[[ Supplied material open ]]

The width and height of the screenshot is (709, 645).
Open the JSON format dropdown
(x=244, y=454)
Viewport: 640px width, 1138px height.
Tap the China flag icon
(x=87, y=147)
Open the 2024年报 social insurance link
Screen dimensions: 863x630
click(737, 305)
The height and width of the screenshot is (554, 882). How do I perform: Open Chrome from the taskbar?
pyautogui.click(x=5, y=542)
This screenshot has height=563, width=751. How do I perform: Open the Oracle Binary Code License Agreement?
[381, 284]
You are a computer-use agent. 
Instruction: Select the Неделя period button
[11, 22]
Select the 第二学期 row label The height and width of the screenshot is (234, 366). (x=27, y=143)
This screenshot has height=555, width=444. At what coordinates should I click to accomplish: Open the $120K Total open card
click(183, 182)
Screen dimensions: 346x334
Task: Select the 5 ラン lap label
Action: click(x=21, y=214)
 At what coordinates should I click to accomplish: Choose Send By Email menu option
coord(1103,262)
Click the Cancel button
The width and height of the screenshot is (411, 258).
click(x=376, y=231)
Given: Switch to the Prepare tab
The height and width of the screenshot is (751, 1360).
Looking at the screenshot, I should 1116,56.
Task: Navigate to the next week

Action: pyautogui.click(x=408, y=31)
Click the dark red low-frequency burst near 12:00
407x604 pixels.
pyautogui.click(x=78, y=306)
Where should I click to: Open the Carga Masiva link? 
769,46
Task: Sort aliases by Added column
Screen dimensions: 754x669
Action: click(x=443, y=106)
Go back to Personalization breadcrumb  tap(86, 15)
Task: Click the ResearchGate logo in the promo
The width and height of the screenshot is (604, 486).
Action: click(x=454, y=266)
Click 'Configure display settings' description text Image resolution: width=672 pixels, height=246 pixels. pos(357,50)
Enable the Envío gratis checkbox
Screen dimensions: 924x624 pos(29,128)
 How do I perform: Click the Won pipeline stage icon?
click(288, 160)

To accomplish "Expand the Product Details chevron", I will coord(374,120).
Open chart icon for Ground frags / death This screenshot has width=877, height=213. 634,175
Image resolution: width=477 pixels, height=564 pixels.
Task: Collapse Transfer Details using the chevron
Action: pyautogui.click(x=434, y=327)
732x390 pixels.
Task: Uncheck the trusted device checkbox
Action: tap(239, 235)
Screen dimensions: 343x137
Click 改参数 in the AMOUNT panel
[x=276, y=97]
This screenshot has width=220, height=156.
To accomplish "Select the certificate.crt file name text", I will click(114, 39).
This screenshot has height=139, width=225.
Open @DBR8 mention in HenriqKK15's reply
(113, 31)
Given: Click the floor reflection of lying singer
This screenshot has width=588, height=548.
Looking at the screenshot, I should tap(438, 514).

[[ Supplied material closed ]]

_Aim of the task:_ Would you copy every line of the entries that includes the word "will"?

_Result below:_
To accomplish "Expand the Product Details chevron", I will coord(374,120).
To accomplish "Select the certificate.crt file name text", I will click(114, 39).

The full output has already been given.